Directive
Revise the material below by replacing every "screenshot" with "screen capture" and leaving everything else unchanged. Omit the pictures from your answer.

--------------------

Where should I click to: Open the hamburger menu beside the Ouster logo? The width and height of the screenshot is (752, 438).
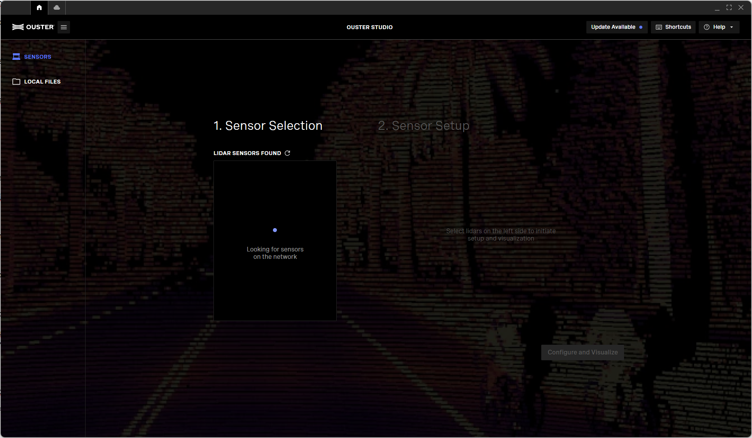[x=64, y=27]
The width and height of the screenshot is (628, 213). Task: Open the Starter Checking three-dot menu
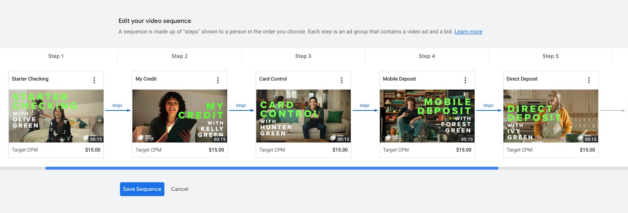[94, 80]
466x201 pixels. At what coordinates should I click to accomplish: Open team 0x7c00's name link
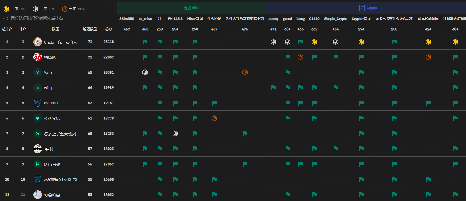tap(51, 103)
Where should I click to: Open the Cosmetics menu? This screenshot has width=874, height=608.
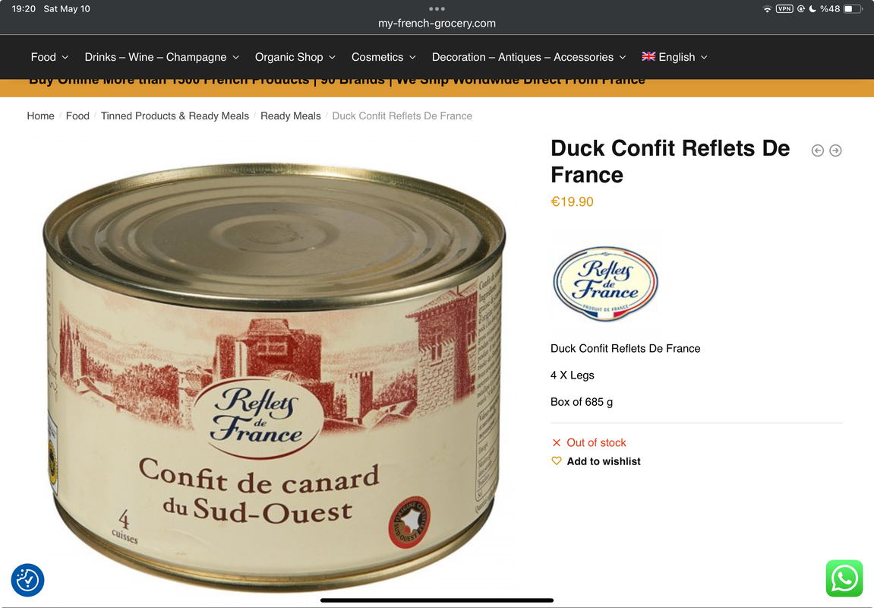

--------------------

Exercise answer
Where should I click to: Open the hamburger menu beside the Ouster logo? The width and height of the screen capture is (752, 438).
[x=64, y=27]
The width and height of the screen capture is (628, 213). Task: Open the Starter Checking three-dot menu
[94, 80]
466x201 pixels. At what coordinates should I click to accomplish: Open team 0x7c00's name link
tap(51, 103)
Where should I click to: Open the Cosmetics menu? This screen capture has width=874, height=608.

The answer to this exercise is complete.